* [Your task] Reproduce the following material verbatim, line for line, with no alterations.

◇ ◇ ◇ ◇ ◇ ◇ ◇

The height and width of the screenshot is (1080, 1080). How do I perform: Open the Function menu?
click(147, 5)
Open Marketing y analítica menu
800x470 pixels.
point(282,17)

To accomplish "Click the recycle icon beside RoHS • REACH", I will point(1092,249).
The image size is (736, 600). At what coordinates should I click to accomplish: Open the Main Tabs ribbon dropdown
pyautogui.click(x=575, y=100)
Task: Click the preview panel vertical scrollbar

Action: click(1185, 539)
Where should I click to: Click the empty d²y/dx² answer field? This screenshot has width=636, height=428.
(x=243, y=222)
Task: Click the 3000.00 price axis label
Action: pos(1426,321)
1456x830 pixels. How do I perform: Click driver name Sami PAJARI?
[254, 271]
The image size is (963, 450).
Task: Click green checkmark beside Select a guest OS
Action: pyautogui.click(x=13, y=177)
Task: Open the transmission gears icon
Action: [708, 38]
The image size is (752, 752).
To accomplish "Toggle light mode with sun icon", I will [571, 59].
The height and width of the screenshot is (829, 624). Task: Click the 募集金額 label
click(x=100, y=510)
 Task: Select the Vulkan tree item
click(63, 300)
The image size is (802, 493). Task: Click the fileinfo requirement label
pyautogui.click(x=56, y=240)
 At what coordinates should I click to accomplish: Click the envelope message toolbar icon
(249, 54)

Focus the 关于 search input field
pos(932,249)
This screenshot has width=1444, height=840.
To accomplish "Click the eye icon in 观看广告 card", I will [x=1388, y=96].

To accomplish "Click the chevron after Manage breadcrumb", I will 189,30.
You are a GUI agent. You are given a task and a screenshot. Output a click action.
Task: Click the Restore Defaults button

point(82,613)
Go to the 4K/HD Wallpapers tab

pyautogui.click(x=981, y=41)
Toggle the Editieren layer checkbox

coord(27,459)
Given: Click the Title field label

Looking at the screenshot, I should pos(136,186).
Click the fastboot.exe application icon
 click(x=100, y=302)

◇ ◇ ◇ ◇ ◇ ◇ ◇

* [The output]
The height and width of the screenshot is (1080, 1080). How do I perform: Open the Function menu?
click(147, 5)
Open Marketing y analítica menu
800x470 pixels.
point(282,17)

To accomplish "Click the recycle icon beside RoHS • REACH", I will point(1092,249).
The image size is (736, 600). At what coordinates should I click to accomplish: Open the Main Tabs ribbon dropdown
pyautogui.click(x=575, y=100)
Task: Click the preview panel vertical scrollbar

Action: click(1185, 539)
Where should I click to: Click the empty d²y/dx² answer field? This screenshot has width=636, height=428.
(x=243, y=222)
Task: Click the 3000.00 price axis label
Action: pos(1426,321)
1456x830 pixels. How do I perform: Click driver name Sami PAJARI?
[254, 271]
The image size is (963, 450).
Task: Click green checkmark beside Select a guest OS
Action: pyautogui.click(x=13, y=177)
Task: Open the transmission gears icon
Action: [708, 38]
The image size is (752, 752).
To accomplish "Toggle light mode with sun icon", I will [571, 59].
The height and width of the screenshot is (829, 624). Task: Click the 募集金額 label
click(x=100, y=510)
 Task: Select the Vulkan tree item
click(63, 300)
The image size is (802, 493). Task: Click the fileinfo requirement label
pyautogui.click(x=56, y=240)
 At what coordinates should I click to accomplish: Click the envelope message toolbar icon
(249, 54)

Focus the 关于 search input field
pos(932,249)
This screenshot has width=1444, height=840.
To accomplish "Click the eye icon in 观看广告 card", I will [x=1388, y=96].

To accomplish "Click the chevron after Manage breadcrumb", I will 189,30.
You are a GUI agent. You are given a task and a screenshot. Output a click action.
Task: Click the Restore Defaults button

point(82,613)
Go to the 4K/HD Wallpapers tab

pyautogui.click(x=981, y=41)
Toggle the Editieren layer checkbox

coord(27,459)
Given: Click the Title field label

Looking at the screenshot, I should pos(136,186).
Click the fastboot.exe application icon
 click(x=100, y=302)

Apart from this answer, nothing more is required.